Abstract

The seventeenth-century London press proliferated titles purporting to reveal new truths gleaned from secret papers and private mailbags. These books, whether political, religious, or scientific in content, promised to reveal to the reader the complex (and sometimes scandalous) inner workings of political, social, and natural processes. They did so via the mechanism of the “perfect true copy”: the printed book or pamphlet that was (or claimed to be) an exact copy of private manuscript papers, whether nabbed or voluntarily released from the mailbags and closets of the prominent, the highborn, the powerful, or the learned. This article investigates the relations between printed copy and manuscript original in two cases where medical, natural philosophical, and political controversy overlapped: the mid-1650s posthumous publication (and forgery) of works by the astrological medical practitioner Nicholas Culpeper and the performance of Valentine Greatrakes, the Irish Stroker, as a faith healer in Restoration London. In each case, controversialists pointed to manuscript material as a secure record that backed up points being made in printed pamphlets and books, even inviting readers to check manuscript originals physically (often referred to as “copy”: that from which printed copies were made).

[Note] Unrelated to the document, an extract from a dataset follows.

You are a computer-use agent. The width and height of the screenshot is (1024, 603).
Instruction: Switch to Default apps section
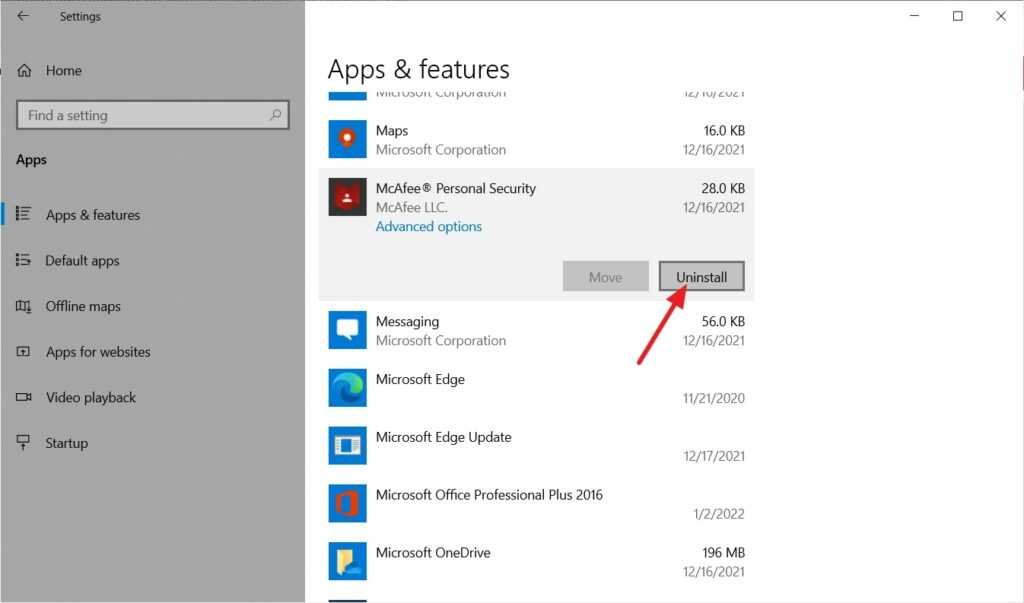point(82,261)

These case studies engage with questions of gender and women’s credibility in print, authoring, and authorizing, both texts and medical expertise. Within the world of cheap vernacular medical print, and pamphlet controversy, women themselves, as well as male associates, such as stationers and husbands, used women’s knowledge and domestic positions—which encompassed their connections to manuscript copy—to certify printed texts and cures.